There was no authority on the part of the clerk or anybody else to enter such a judgment as was entered in this action. The trial judge had directed judgment dismissing the complaint. If such judgment had been entered it would have afforded no basis for an appeal to the Appellate Division by the defendant. There is no practice in any system of jurisprudence, so far as we know, which permits a successful litigant to review a judgment in his own favor. The fact that the judgment was not in conformity with the decision was apparent upon a mere inspection of the record; and that fact required a reversal of the judgment, not because of any supposed error in the findings upon which it was founded, but for the simple and manifest reason that it was essentially different from the judgment which had been directed by the trial court. The learned Appellate Division should have reversed and set aside the judgment on this ground alone and remitted the cause to the Special Term for the entry of a judgment in accordance with the direction contained in the decision. This view leads to a modification of the order of the Appellate Division which is now brought here for review, so as to direct that the portion of the Special Term judgment appealed from be reversed and set aside solely on the ground that it does not conform to the decision of the trial court, with a further direction that the case be sent back to the Special Term for the entry of a proper judgment.
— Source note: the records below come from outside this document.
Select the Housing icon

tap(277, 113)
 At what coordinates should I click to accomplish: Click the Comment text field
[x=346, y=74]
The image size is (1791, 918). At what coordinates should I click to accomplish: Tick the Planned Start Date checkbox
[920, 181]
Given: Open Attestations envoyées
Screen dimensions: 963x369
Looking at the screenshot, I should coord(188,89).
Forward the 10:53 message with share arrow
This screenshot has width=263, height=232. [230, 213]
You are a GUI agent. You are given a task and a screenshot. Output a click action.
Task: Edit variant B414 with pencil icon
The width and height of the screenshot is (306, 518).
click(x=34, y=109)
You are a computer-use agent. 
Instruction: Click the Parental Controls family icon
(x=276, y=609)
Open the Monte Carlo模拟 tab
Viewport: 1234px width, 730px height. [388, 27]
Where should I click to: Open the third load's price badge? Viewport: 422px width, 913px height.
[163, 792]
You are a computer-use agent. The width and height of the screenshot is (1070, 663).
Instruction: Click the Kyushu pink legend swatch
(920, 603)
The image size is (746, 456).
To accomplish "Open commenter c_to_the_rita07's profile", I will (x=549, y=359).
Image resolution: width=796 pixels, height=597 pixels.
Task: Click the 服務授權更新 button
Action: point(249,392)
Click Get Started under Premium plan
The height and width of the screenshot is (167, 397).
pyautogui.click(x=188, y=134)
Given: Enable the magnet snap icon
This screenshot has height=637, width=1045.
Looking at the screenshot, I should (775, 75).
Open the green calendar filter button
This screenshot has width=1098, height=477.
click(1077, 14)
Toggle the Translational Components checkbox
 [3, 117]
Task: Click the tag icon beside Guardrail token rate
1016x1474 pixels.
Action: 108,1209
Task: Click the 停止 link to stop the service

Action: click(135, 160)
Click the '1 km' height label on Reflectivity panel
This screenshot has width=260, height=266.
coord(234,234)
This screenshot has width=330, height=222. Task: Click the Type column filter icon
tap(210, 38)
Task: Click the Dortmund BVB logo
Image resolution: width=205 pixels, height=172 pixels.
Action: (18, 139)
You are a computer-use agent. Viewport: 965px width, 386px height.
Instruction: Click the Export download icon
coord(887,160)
It is evident that the entry of a judgment in this case, different from that authorized by the decision, was due to the desire of the defendant to review the finding of the trial judge which declared a portion of the assessment to be invalid. This desire can be ascribed only to the idea that such finding constituted an adverse adjudication upon the validity of the assessment which would be binding upon the defendant in any other judicial proceeding. That idea, if it existed, can only be ascribed to a misapprehension which seems to be by no means uncommon in the profession as to the effect of a finding which is not necessary to sustain the judgment actually directed in the case. Here, as has already been pointed out, all that the trial court really decided was that whether the assessment on the nineteen lots was valid or not, the defect relied upon to invalidate it appeared upon the face of the proceeding and, therefore, did not constitute a cloud upon the plaintiffs' title so as to enable them to maintain an action to remove a cloud upon their title. The judgment which the trial court ordered was not a judgment invalidating the assessment, but a judgment dismissing the complaint for the reason stated; and the finding as to the invalidity of the assessment on the nineteen lots did not thereby become in any wise available to the plaintiffs as evidence that the assessment was invalid. The judgment which the the trial court ordered was an adjudication not in favor of the plaintiffs, but against them; and if the proper judgment had been entered the defendant would have had no reason to appeal therefrom.
It is an established principle relating to res adjudicata "that a former judgment is not available in a subsequent action for another cause, between the same parties, to establish any fact not material to the adjudication actually made in the former action." ( Cauhape v. Parke, Davis Co., 46 Hun, 306; affirmed in 121 N.Y. 152.) The case cited was a suit upon a contract in which the plaintiff to prove the existence of the contract put in evidence the judgment roll in a prior suit between the same parties wherein a referee had found that such a contract was made, but had refused to grant any relief upon the ground that he had no jurisdiction. It was held that inasmuch as the referee had denied the plaintiff any relief on account of this contract in the prior action, his finding that it existed was not a binding adjudication upon the defendant in the second suit. As was said in this court by ANDREWS, J.: "Whether the alleged contract was valid or void, the point of jurisdiction was decisive against any recovery thereon. The finding that there was such a contract was, at most, mere inducement or introductory to the finding of want of jurisdiction. It was not an essential ground upon which relief was denied, and the denial of relief did not rest upon it." ( 121 N.Y. 155.) So in the present case, whether the assessment upon nineteen lots was valid or invalid, the point that the defect, if it was a defect, appeared upon the face of the proceedings was decisive against the maintenance of an action to prevent a cloud upon the plaintiffs' title. The finding that the assessment was invalid was, at most, mere inducement or introductory to the finding that the defect, if any, was so manifest as to preclude the plaintiffs from maintaining an action of this character. The denial of relief embodied in the direction that the complaint should be dismissed did not rest upon the actual existence of the alleged defect, but upon the proposition that the objection to the assessment, whether good or bad in law, was patent upon an inspection of the assessment roll itself.
It is suggested not only that the form of the judgment was agreed upon by the attorneys for both parties, but that it was entered by consent. Of course, if it was entered by consent, no matter how much it differs from the judgment directed by the trial court, there could be no right of appeal. The fact that it was so entered, however, does not appear upon the face of the papers, and if it were sought to prevent the review by the Appellate Division upon this ground it should have been made the basis of a motion to dismiss the appeal upon affidavits, so that the appellant before that court would have had an opportunity to controvert the allegation.
CULLEN, Ch. J., O'BRIEN, HAIGHT, VANN and WERNER, JJ., concur; HISCOCK, J., not sitting.
Order modified, without costs to either party in this court or in the Appellate Division.